Direction → Extend the forum thread on how to compose music, starting right after its last line.

Extract to read →
# how do you compose something?



## klqdc (Mar 25, 2012)

i had a look at a music theory book a while back, the first few pages.

but am still a bit confused. sorry for the vague question, but what sort of process is composition?


----------



## violadude (May 2, 2011)

Everyone works differently. When I compose something I usually come up with theme just off the top of my head, then after that I sketch out all the various possibilities of that theme to be developed and used in other ways. And after that I sort of try and conceive the layout and direction of the piece. Then I just put it all together and add the details.


----------



## ComposerOfAvantGarde (Dec 2, 2011)

Well, I usually stare at the manuscript page until something happens. That something is usually made by me. 

That was a vague answer to a vague question.


----------



## TrazomGangflow (Sep 9, 2011)

Personally I find it difficult to sit down and force notes onto a piece of paper. Usually a melody will appear in my mind during day to day actions, possibly inspired from another piece, then I write it down and expand on it.


----------



## ComposerOfAvantGarde (Dec 2, 2011)

Supplied information →

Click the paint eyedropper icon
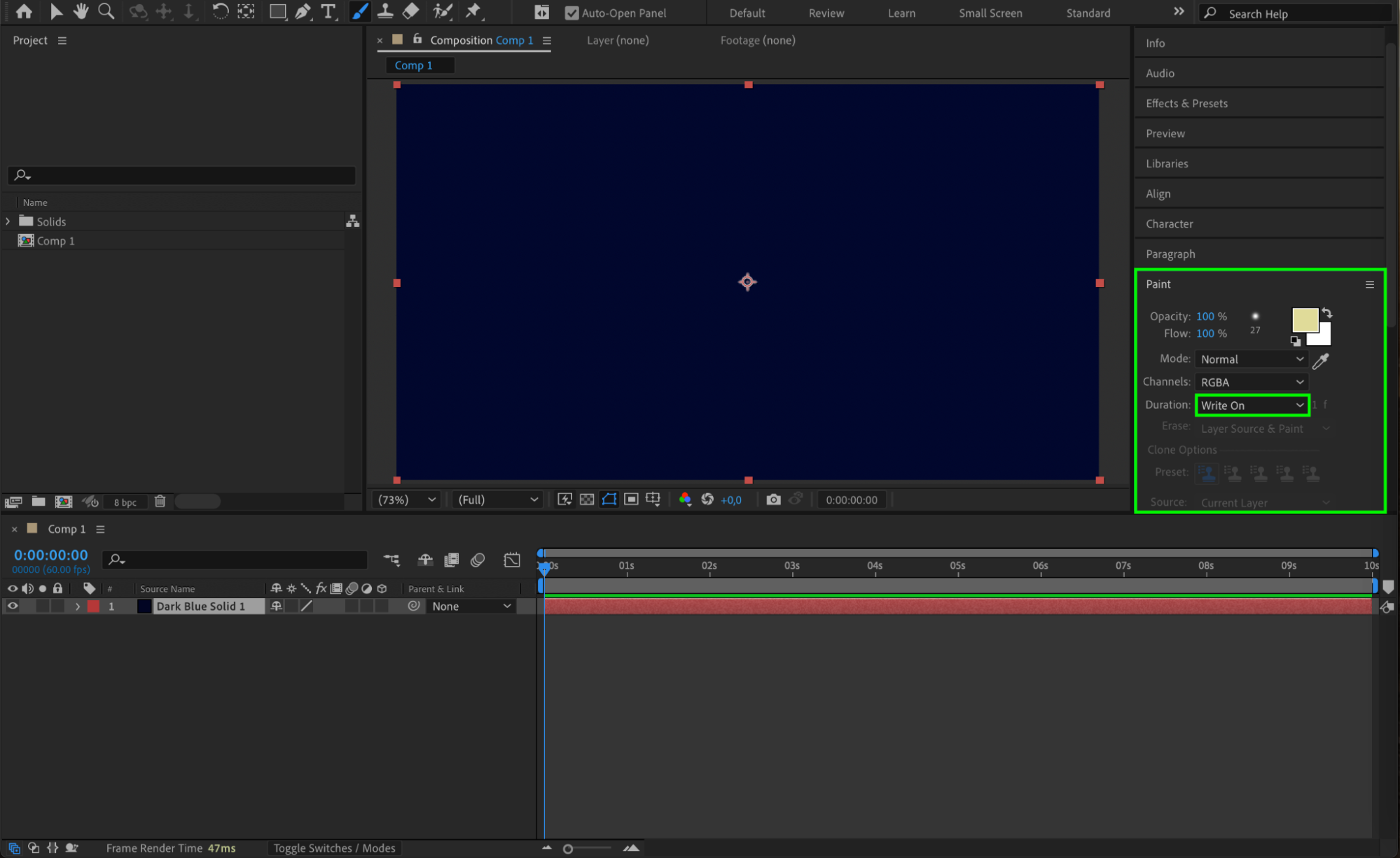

The response →
I usually get my inspiration from extra-musical things like paintings, stories, political ideas etc. I often go through a tremendous amount of planning before I actually start putting everything together.


----------



## Jeremy Marchant (Mar 11, 2010)

However wonderful the inspiration, you need a form, a structure. If you're new to this, why not start with some songs to existing lyrics and poems. They come with a predefined form. They can't be too complicated, otherwise noone will sing them. Assuming you're writing for a voice and a melody instrument to accompany, just investigate and play with the challenges of making these two instruments work together. 

Maybe it would be a good idea to study the music theory for a few years, too.


----------



## aleazk (Sep 30, 2011)

Do not tell this to the FBI, but the aliens come down and they dictate me the notes.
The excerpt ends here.